--- Provided records ---

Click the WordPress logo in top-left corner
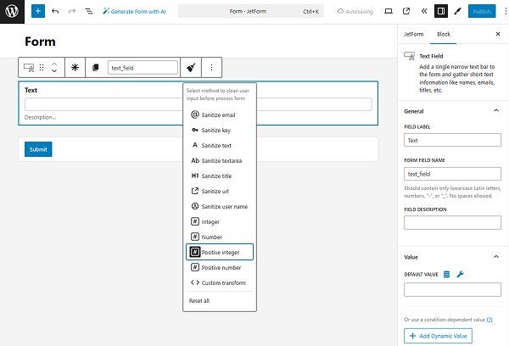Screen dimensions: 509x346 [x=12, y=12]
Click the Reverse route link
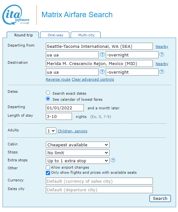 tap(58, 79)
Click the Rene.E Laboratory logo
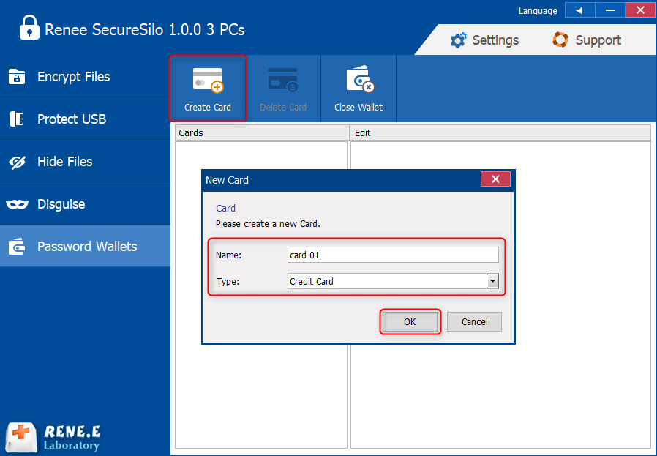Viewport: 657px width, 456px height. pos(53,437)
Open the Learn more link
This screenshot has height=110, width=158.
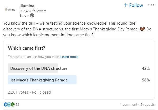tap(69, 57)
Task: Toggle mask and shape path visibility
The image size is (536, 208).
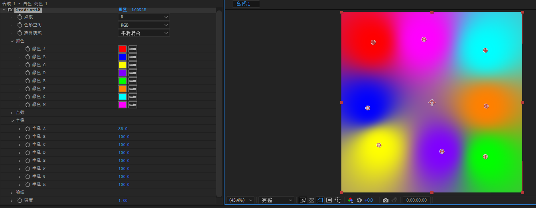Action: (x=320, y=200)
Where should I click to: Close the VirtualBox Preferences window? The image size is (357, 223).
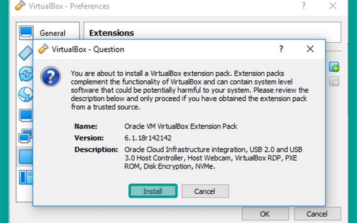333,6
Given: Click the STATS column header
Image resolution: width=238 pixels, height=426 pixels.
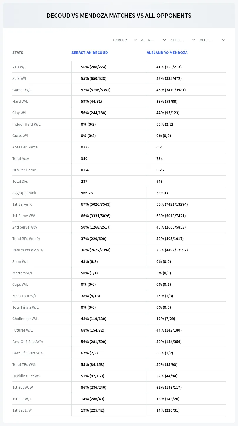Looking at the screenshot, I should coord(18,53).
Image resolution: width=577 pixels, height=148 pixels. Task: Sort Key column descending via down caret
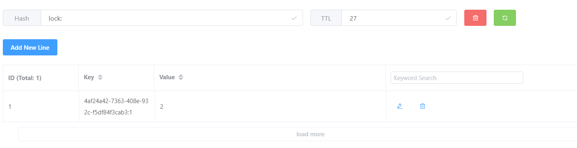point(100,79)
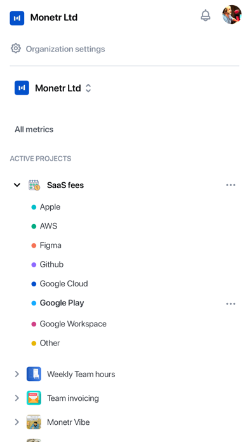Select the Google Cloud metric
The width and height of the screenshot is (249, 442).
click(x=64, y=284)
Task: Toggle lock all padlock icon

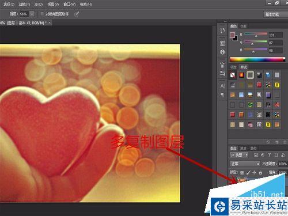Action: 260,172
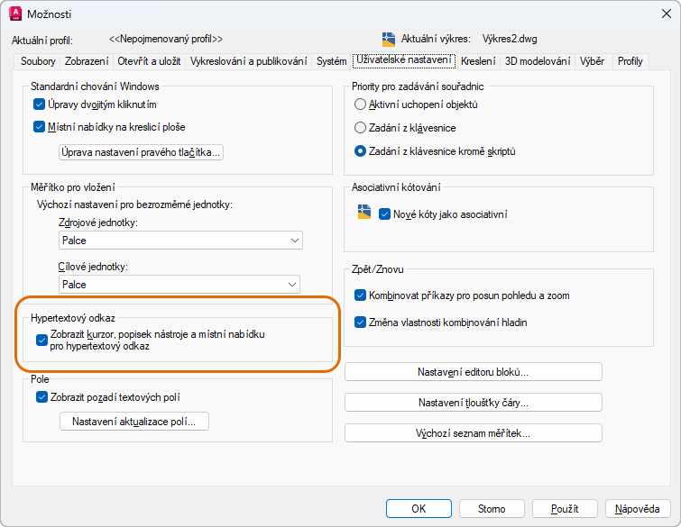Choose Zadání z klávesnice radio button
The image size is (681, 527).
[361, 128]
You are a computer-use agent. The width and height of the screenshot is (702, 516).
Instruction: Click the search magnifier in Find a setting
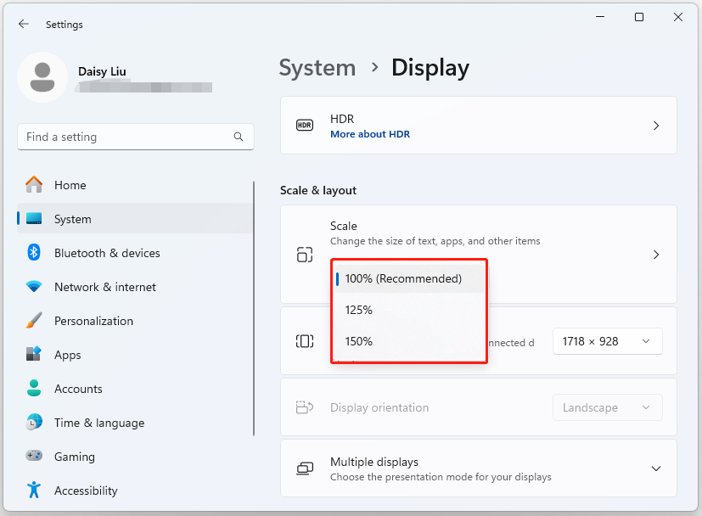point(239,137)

---
--- Provided records ---

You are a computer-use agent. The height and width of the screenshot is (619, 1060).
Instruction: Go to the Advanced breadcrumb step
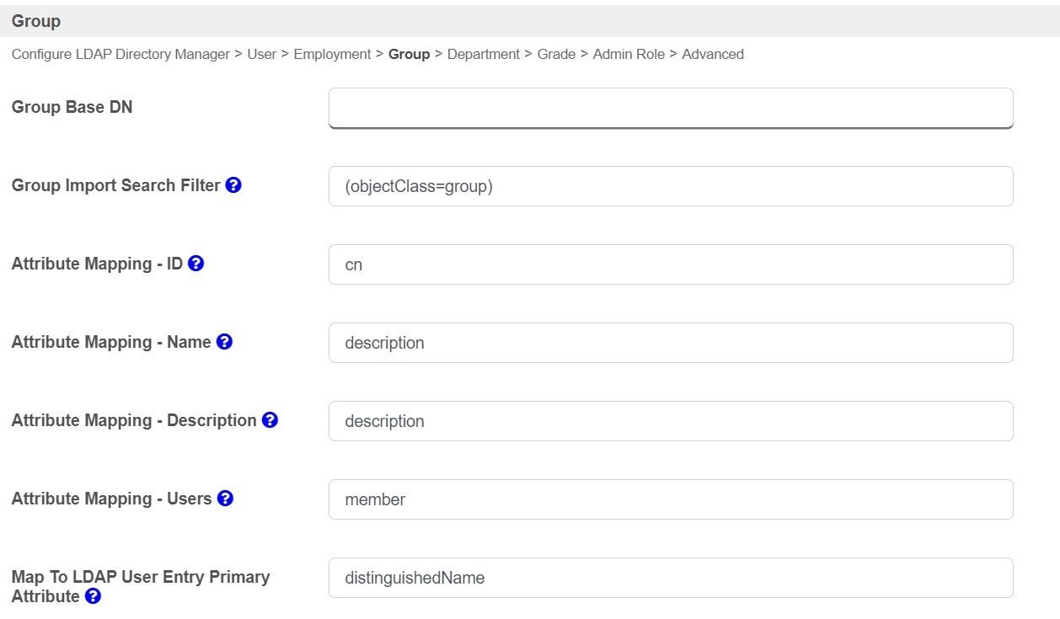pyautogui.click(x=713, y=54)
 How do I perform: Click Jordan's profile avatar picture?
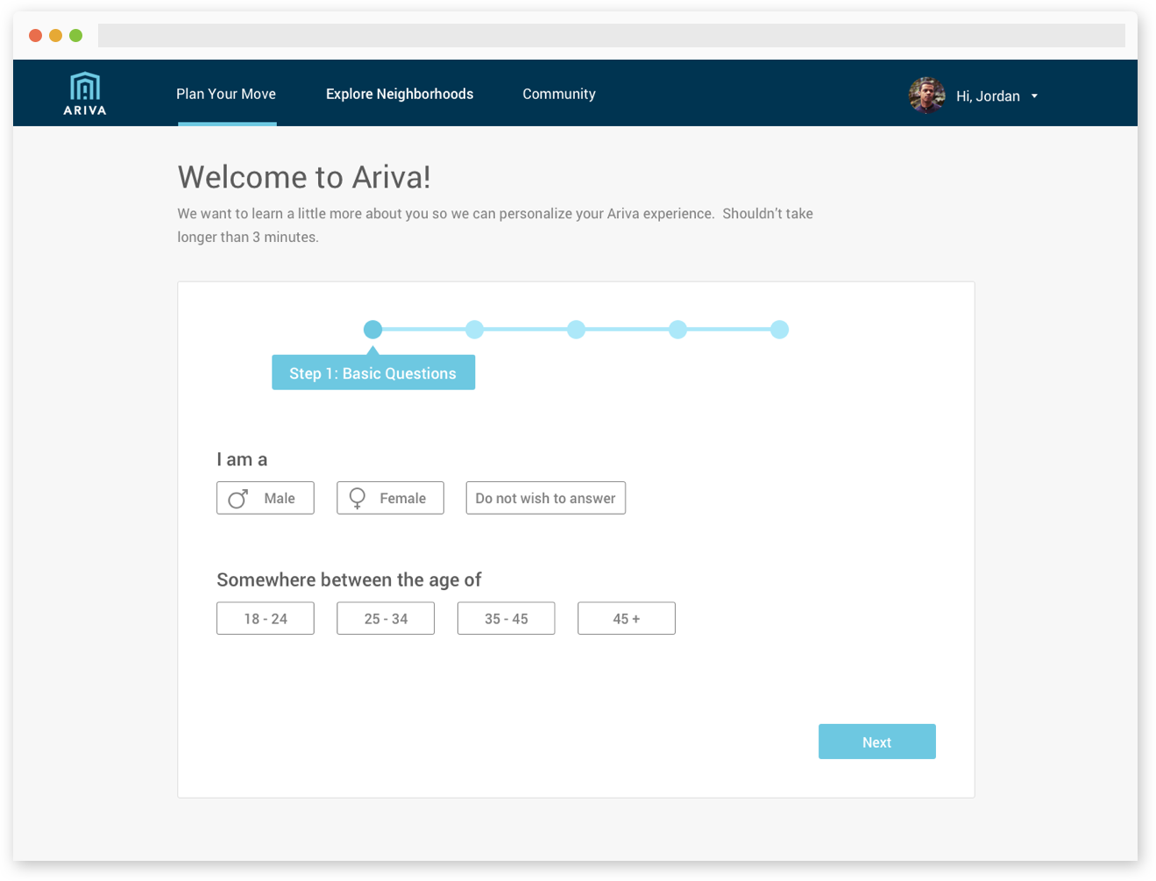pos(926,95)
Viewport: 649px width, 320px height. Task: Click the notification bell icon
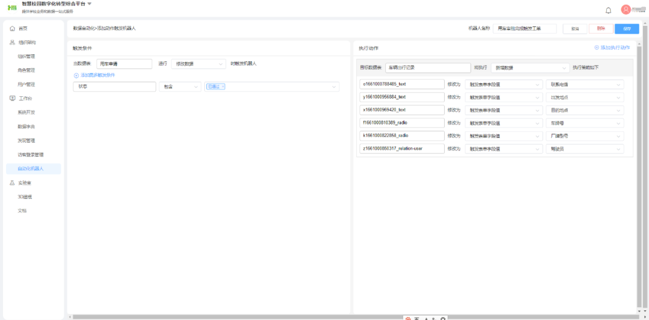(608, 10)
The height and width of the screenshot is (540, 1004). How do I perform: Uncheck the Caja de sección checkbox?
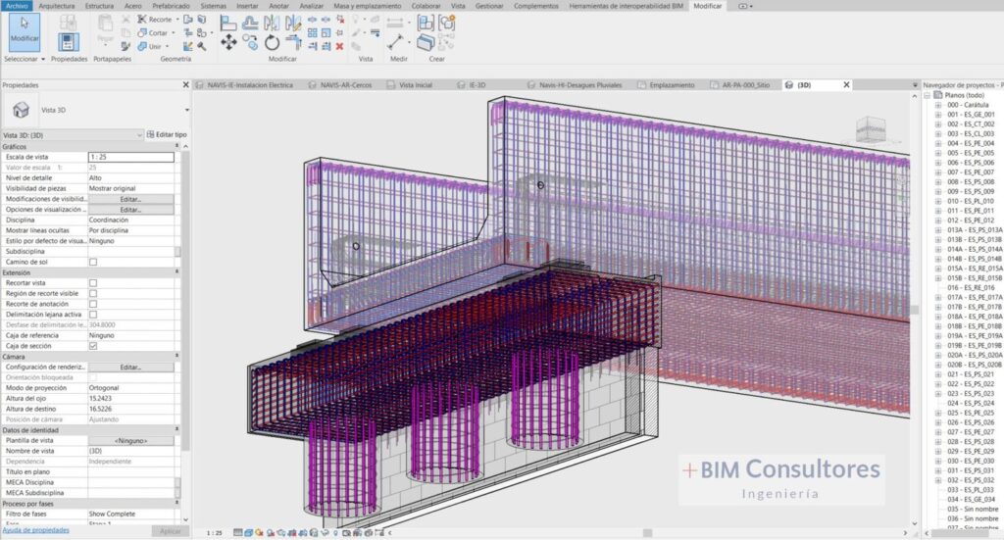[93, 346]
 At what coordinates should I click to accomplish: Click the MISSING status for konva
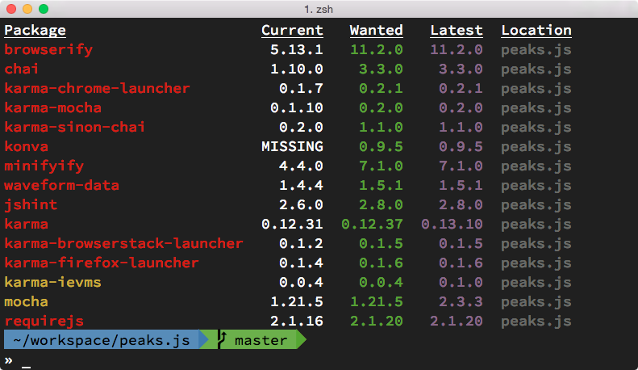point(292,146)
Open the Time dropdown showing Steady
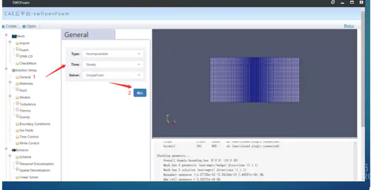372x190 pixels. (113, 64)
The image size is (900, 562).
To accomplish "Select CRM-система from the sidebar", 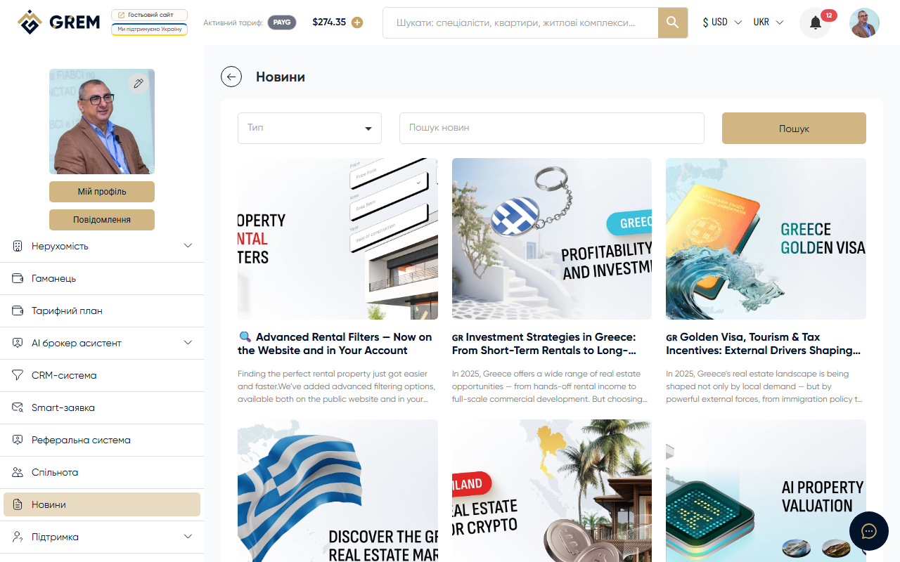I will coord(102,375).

---

■ Requirement
Go through the entries and copy every line that has "agent".

■ Solution to the problem
You are a computer-use agent. The width and height of the screenshot is (702, 516).
You are a computer-use agent. The height and width of the screenshot is (619, 1060).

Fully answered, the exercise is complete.